- Type: Rifle

Production history
- Manufacturer: O.F. Mossberg & Sons
- Produced: 2010–2015
- Variants: 715T Flat Top, 715P

Specifications
- Barrel length: 16.25 inches (413 mm)
- Cartridge: .22 Long Rifle
- Caliber: .22
- Action: Semi-automatic
- Feed system: 10- or 25-round box magazine

= Mossberg 715T =

The Mossberg 715T is a semi-automatic rifle that was produced by O.F. Mossberg & Sons. It is a variant of the Mossberg 702 Plinkster, designed with an AR-15-style stock and body. It is chambered for .22 Long Rifle and comes with a 10-round or 25-round magazine. Now possibly classified as prohibited in Canada due to it being improperly classified as an AR-15 Variant even though it has no internal components in common with the AR-15 rifle.

==History==
The 715T was originally produced with an adjustable rear sight mount (with integrated carry handle) and an adjustable front sight.
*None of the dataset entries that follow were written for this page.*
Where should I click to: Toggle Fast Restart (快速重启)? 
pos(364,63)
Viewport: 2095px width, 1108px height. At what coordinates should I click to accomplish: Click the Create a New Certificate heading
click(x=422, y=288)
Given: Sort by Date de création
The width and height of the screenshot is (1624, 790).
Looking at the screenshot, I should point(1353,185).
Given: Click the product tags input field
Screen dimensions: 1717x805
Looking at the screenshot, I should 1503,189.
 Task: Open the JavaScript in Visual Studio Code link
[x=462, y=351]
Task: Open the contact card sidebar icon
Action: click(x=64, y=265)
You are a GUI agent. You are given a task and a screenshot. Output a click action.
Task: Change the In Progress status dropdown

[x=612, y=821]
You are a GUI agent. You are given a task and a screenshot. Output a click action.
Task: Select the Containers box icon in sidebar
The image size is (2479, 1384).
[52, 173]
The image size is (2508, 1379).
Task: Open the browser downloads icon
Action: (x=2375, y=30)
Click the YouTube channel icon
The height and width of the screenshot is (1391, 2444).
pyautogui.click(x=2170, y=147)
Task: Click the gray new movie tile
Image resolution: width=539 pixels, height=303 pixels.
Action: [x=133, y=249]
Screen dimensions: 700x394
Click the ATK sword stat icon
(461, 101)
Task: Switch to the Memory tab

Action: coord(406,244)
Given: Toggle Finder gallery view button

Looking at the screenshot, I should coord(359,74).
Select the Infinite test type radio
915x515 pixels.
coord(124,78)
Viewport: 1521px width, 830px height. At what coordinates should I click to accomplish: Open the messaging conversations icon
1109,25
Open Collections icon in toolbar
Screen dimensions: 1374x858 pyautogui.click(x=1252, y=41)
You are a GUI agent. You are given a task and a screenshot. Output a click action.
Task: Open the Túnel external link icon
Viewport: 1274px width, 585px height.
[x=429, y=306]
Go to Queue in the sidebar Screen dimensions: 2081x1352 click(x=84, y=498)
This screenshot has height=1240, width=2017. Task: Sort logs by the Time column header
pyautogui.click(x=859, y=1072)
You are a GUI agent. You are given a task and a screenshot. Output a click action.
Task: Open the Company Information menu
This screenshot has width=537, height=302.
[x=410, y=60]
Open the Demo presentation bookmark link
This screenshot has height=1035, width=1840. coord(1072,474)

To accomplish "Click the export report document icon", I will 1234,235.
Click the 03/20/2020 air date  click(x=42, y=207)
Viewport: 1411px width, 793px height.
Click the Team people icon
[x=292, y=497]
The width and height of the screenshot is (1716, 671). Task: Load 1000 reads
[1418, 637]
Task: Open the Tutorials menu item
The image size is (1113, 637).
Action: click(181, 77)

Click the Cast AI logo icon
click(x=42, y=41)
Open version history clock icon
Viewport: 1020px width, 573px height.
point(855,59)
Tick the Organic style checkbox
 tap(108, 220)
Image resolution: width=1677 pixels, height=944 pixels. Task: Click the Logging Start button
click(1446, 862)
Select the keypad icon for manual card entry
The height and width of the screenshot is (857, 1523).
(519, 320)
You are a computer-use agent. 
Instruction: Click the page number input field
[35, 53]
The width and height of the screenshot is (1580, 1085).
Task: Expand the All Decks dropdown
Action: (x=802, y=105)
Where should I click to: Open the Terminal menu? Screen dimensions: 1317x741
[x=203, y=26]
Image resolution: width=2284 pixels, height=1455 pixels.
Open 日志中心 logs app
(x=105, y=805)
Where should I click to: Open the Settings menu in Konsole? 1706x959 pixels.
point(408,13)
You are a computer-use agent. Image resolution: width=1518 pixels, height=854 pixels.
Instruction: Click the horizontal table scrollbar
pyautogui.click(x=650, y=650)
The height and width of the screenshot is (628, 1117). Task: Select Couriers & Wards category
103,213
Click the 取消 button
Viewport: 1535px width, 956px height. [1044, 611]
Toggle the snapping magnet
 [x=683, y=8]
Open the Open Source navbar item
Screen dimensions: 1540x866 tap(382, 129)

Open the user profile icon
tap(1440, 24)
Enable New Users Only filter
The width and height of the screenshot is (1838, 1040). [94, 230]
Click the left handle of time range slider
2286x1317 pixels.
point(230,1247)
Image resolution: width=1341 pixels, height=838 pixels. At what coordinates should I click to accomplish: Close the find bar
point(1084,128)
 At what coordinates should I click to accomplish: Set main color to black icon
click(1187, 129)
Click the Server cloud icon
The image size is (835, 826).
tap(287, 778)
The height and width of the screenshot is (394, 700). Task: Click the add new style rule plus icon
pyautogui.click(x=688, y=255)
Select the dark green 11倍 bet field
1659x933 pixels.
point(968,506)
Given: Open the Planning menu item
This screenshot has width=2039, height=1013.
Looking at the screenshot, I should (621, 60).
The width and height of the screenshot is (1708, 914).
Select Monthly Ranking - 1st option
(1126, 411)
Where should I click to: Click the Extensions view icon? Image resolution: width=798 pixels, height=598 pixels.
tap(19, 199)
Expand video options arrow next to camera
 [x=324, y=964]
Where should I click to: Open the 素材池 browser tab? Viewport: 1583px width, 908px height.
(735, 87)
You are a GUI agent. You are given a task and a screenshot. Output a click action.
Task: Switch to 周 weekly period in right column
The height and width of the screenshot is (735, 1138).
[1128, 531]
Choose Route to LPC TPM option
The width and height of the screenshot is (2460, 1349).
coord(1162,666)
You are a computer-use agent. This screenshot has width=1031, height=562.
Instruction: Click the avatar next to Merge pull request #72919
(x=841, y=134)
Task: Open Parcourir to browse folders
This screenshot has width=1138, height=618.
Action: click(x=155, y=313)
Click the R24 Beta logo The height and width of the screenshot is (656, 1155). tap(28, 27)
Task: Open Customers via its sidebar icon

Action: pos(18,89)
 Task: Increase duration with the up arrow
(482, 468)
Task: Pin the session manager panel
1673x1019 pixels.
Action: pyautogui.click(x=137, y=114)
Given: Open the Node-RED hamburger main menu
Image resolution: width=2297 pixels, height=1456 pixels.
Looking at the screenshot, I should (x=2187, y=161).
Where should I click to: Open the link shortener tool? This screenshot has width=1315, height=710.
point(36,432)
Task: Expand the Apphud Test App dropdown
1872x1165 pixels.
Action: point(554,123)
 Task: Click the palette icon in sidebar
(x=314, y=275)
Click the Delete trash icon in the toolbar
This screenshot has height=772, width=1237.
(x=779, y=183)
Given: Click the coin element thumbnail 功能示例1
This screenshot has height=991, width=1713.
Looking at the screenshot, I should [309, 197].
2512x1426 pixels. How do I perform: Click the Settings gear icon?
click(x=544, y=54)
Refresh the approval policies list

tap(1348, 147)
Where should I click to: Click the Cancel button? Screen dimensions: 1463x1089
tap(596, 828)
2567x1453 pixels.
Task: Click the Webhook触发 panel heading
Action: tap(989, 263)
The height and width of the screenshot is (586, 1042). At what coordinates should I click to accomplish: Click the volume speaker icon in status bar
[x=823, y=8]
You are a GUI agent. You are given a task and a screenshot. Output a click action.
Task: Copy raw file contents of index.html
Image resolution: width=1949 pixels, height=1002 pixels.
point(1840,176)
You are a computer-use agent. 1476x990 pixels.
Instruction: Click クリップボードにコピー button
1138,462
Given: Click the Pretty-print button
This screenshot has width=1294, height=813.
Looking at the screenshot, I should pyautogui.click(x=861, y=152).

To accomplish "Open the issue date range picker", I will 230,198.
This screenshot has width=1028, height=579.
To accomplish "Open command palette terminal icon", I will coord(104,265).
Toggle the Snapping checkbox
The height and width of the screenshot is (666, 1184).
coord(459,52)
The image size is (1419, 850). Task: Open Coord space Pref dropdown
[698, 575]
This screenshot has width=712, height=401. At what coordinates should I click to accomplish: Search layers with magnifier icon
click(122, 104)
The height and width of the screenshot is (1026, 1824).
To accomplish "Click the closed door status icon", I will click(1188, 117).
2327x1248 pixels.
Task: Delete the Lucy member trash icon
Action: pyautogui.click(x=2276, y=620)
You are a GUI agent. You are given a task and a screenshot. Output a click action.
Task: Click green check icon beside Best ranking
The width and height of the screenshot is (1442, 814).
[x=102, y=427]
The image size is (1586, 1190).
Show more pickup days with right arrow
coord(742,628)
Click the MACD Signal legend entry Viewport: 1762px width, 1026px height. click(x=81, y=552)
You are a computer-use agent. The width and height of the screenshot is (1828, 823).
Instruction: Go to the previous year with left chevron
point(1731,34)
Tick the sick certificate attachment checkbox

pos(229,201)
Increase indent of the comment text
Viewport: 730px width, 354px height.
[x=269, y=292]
In 2012, a "Flat Top" version was introduced with removable and adjustable front and rear sights, along with a Picatinny rail. The Flat Top was also available in Red Dot Combo and Camo models. The stock was either a fixed length option of 13 inch or a six-position adjustable option of 10.5–14.25 inch.

In 2014, Mossberg introduced the 715P, a pistol style version also based on the 702 Plinkster. A "Duck Commander" model of the 715P featured an electronic sight and a camouflage-pattern stock.